*What the exercise asks*:
Within the data below, how many lines contain "agent"? Reply with the number only.
-----
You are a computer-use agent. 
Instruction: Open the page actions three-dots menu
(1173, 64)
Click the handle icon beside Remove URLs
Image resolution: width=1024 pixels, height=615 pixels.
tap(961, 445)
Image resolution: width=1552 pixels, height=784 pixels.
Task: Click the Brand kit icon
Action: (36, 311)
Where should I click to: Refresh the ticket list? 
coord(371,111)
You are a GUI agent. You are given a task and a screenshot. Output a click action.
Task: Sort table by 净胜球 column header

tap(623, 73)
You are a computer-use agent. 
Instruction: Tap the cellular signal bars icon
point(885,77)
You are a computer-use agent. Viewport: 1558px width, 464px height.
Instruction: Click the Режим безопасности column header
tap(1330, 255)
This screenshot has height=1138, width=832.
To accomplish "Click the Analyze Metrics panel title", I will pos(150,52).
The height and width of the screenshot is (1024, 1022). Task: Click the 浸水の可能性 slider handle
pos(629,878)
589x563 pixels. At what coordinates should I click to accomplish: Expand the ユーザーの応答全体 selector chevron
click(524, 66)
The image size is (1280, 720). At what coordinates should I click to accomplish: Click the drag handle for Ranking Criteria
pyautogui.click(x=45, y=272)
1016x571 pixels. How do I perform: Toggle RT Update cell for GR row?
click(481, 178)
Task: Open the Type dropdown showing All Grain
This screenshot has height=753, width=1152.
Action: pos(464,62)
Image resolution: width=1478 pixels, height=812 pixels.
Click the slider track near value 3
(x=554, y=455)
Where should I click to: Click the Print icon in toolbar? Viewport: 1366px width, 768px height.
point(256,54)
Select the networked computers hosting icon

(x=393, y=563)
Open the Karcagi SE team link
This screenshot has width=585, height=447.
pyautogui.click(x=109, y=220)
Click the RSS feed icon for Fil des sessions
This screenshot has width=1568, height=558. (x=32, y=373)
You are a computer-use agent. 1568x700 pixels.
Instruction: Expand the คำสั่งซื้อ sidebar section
-----
*Task output*:
5